Urchin addition?

JammyBirch

Aquaria Engineering
I'm currently cycling my tank, 25 cube with 10 gallon sump. My tank consists of 20lbs of dry rock and I just added 2 live rocks the size of baseballs. It's been a week, I have tons of diatoms and one looks like the start of hair algae. My skimmer is running clean I was wondering if I could add a tuxedo urchin to increase my bio load and also help eat some of the stuff I don't want in there.

Let me know I'd like to kick start this cycle a little bit if possible.
 
if the cycle is not finished yet, i would not add the urchin or anything yet. just wait it out. if you don't really like the looks of your rocks, take them out and scrub the algae off them with a toothbrush in a separate container with saltwater in it.
 
If the tank is still cycling, don't add any livestock. If you want to "kick start" it, you could add a piece of raw shrimp and remove it once ammonia reaches 2 - 3 ppm. Then, let the cycle run its course for a good biological filtration foundation.
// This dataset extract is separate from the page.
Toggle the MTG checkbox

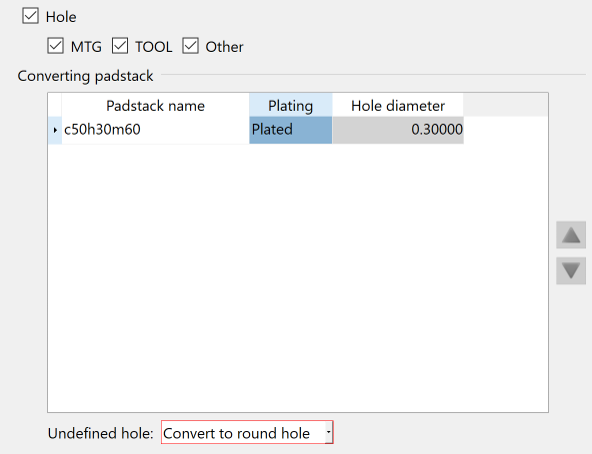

Have you been testing ammonia, nitrite, and nitrate throughout the cycle? That's the only way to know if the cycle is complete... your cycle may be done as of now (I'm not real sure how long you've been cycling for or how you started the cycle). If that's the case, adding a couple of snails and an urchin would be ok. As for algae, make sure you're using RODI water with 0 TDS and check phosphates to help control it.
 
I'm a first timer and started this last week...I've been measuring but not reading anything but nitrate, and it's not too high either.

I use RODI.
 
Urchins needs algae to graze on so if you dont already have a good layer of it you'd kill the little fella. For cycling I have always used hermit crabs, those they are inexpensive and bullet proof hardy. Then slowly add other livestock like cleaner shrimp and one fish at a time
 
You need an established tank for urchins.I would suggest waiting 6-12 months after your first addition to allow some algae to grow.I believe that urchins eat coralline algae.
 
I'm not going to run crabs in the tank, I don't want bothered with the shell wars. Maybe I could add a Mexican turbo. I have diatoms like crazy...
 
The more i think about it the more i think the cycle is over. My bio load is next to nothing, the rock i put in there was already cycled, clean and is only about 10% or the total rock that is in there.

I'm giong to add a shrimp as suggested, adding bio load, once ammonia reaches a level at least i'll know a cycle has started. At this point i've never seen any ammonia or nitrite levels. Nitrates are 5-10ppm, depending on the color reading.

One question i have is around the ammonia level, could i let it go higher than 2-3ppm? if i get a really high level, reading the test would be easier for sure.
 
just so you know, urchins (at least in my experience) don't necessarily eat hair algae. they cruise the rocks and glass but don't count on them for algae control. pincushion urchins will eat coralline algae. i have 2 of those in my 75g and one tuxedo and i still have to scrape coralline off the glass.

they're fun critters to have though. you never know from one day to the next what they will decide to carry around.
 
I prefer 2 - 3 ppm, especially since you did put a couple pieces of live rock in there. You can go up to 4 ppm with no problem, but I wouldn't go much above that. Going above 5 ppm will prolong the cycle, and once it starts hitting about 8 ppm, the cycle can actually stall completely.

As for urchins, most are pretty good at algae clean up. Mine are rock boring urchins that were hitchhikers on live rock. They will get overzealous and chomp down on corraline algae (there's not much other algae), so I moved 3 of them to a separate tank until I can rehome them, and left 1 in the DT. There's very little algae in the other tank, so I make sure to feed nori 2x a week for them.
 
The pincushion I had wouldn't touch any algae except coralline and man could he munch it down, leave my rocks looking like they were bleached so he was excused from his role in algae control.